After high school, Knight tried to enlist in the military, but was not allowed to because of his deformities. So, he settled for Civil Service work and work at the Navy Air Station in Jacksonville, Florida. His talent as a mechanic eventually led to a career in racing, which he still enjoys.
“For years I wondered if I was the only one affected by Thalidomide or if there were more. Then I saw a book about the issue and contacted the author. She put me in touch with others, and now I have a support system. It was like a huge weight was lifted,” Knight said.
Thalidomide is now prescribed as Thalomid for certain cancers and leprosy, but includes the strict precaution “Never use if you are pregnant. Even one dose can cause severe, life-threatening birth defects or death of a baby if the mother or the father is taking this medicine at the time of conception or during pregnancy. Both men and women using this medicine should use effective birth control to prevent pregnancy during treatment, and for up to four weeks after your last dose.”
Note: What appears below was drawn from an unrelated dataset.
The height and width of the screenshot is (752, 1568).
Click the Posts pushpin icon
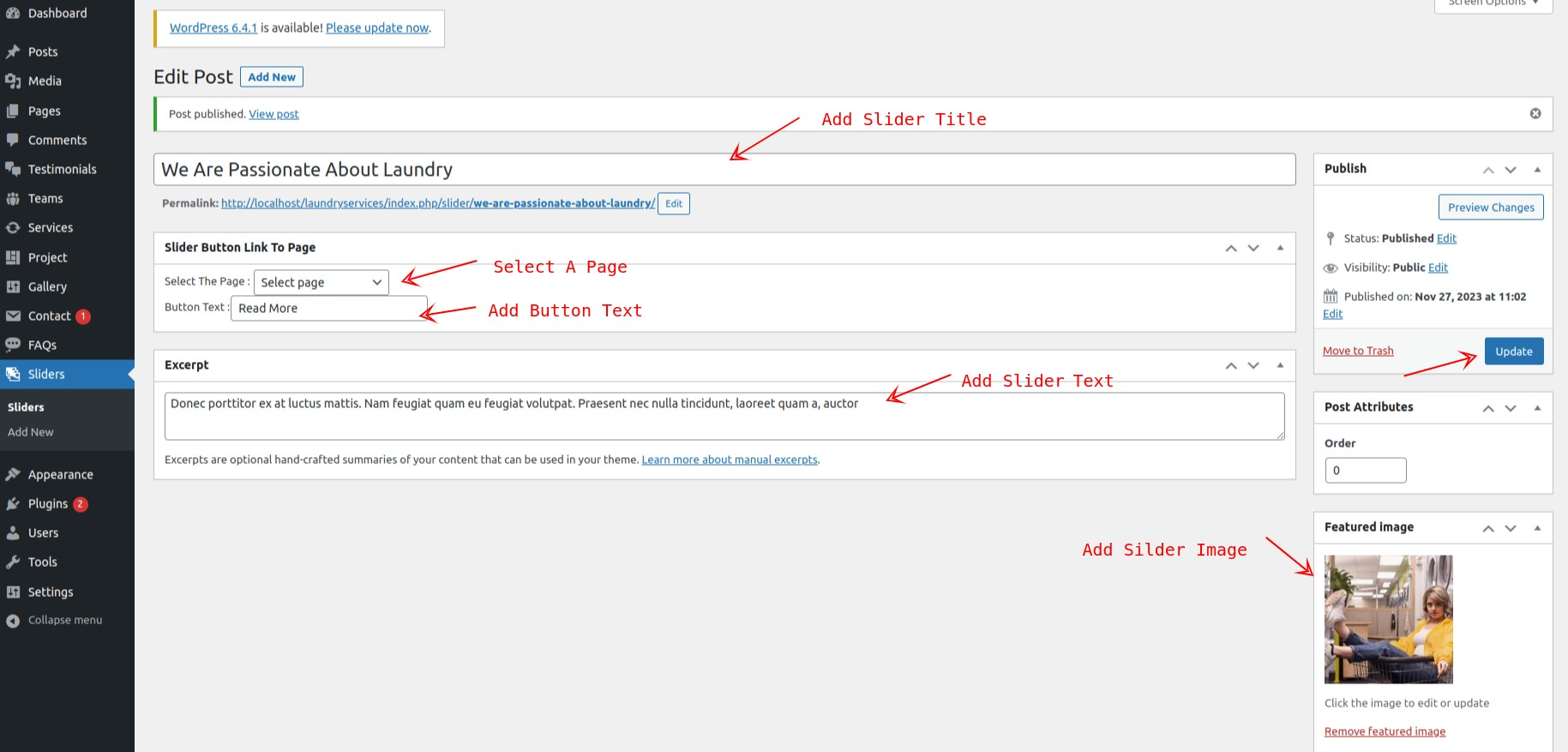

Chemie Gruenethal has acknowledged harm done by Thalidomide through a financial fund for documented victims and in 2020 issued an apology on its website to all Thalidomide victims.
That is a start, but it is not enough, Knight said.
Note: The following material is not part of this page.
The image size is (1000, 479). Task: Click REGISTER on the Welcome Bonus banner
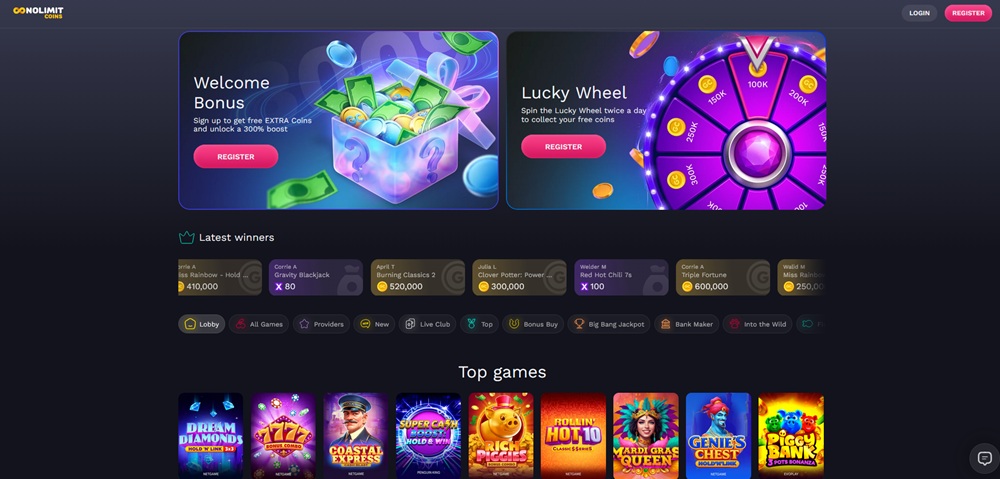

“We are in the process of campaigning to get the word out about what happened to us because the U.S. government has been quiet about the Thalidomide babies,” he said.
Knight believes adamantly that it is unsafe to take any vaccine or drug until is has been adequately tested.
The Centers for Disease Control vow the COVID-19 vaccine is safe and according to the CDC Website, “the vaccine has undergone the most intensive safety monitoring in U.S. history.”
Knight said he is not convinced.
“The COVID vaccine testing has not had a chance to see what the effects it would have on women or men of child-bearing years or a fetus like Thalidomide did,” Knight said. “The possibility of this happening again is too great to not look into,” he said.